Design: We investigated the six-month incidence of HIV-SN in ART naïve individuals initiating tenofovir (TDF)-based cART, and the clinical factors associated with the development of HIV-SN.
Methods: 120 neuropathy-free and ART naïve individuals initiating cART at a single centre in Johannesburg, South Africa were enrolled. Participants were screened for HIV-SN at study enrolment and then approximately every two-months for a period of approximately six-months. Symptomatic HIV-SN was defined by the presence of at least one symptom (pain/burning, numbness, paraesthesias) and at least two clinical signs (reduced vibration sense, absent ankle reflexes or pin-prick hypoaesthesia). Asymptomatic HIV-SN required at least two clinical signs only.

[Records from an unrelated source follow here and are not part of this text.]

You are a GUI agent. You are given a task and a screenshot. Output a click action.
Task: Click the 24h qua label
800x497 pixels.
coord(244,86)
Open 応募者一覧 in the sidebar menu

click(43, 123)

Results: Approximately 80% of the cohort completed three or more visits with the six-mopnth period. Eleven individuals developed asymptomatic HIV-SN and nine developed symptomatic HIV-SN, giving a six-month cumulative incidence of neuropathy of 140 cases per 1000 patients (95% CI: 80 - 210) at an incidence rate of 0.37 (95% CI: 0.2 - 0.5) per person year. Increasing height and a current tuberculosis (TB) infection were independently associated with the risk of developing HIV-SN (p < 0.05).
Conclusions: We found that within the first six months of starting cART, incident SN persists in the post-stavudine era, but tends to be asymptomatic.